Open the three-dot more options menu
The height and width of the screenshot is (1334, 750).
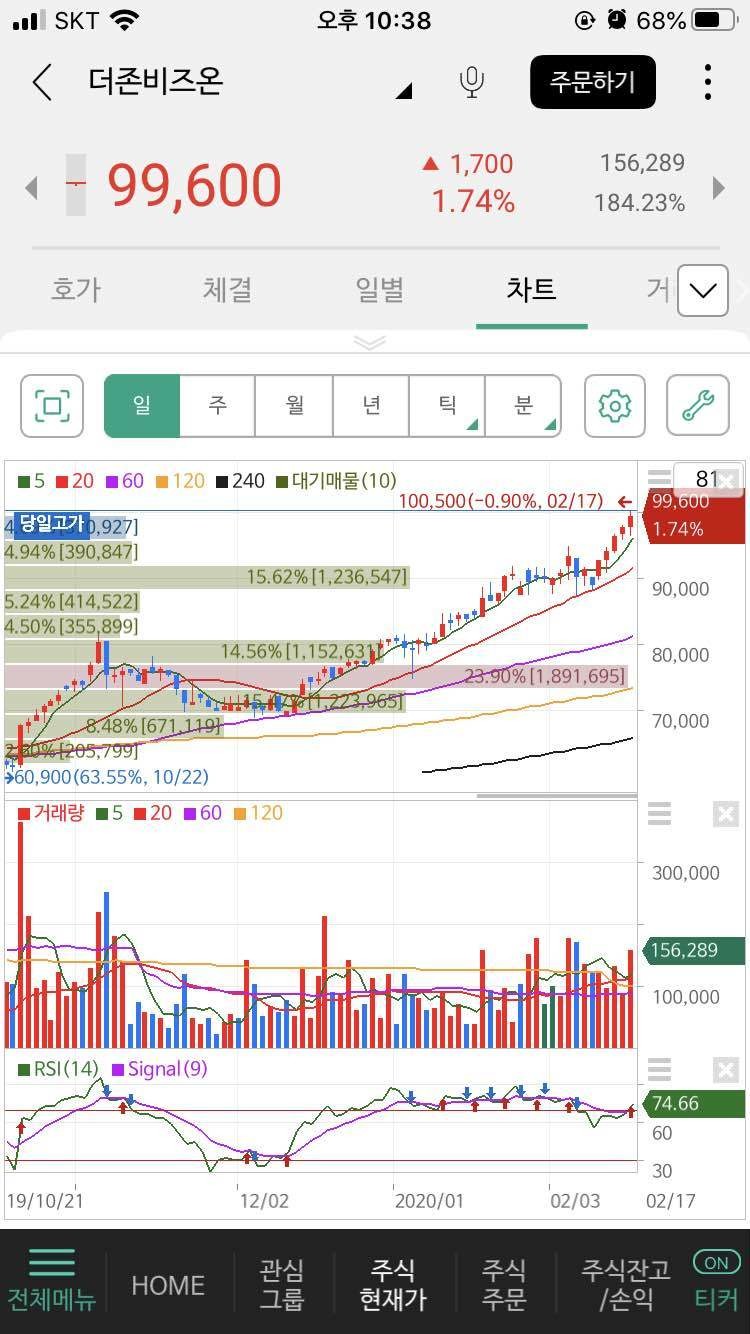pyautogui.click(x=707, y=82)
==
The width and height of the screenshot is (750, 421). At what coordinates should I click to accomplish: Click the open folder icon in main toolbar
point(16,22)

**Instruction**: Reproduce the records verbatim, everything from the line containing "Open the three-dot more options menu" down to the line containing "pyautogui.click(x=707, y=82)", both ends included, and omit the pictures.

**Expected output**:
Open the three-dot more options menu
The height and width of the screenshot is (1334, 750).
pyautogui.click(x=707, y=82)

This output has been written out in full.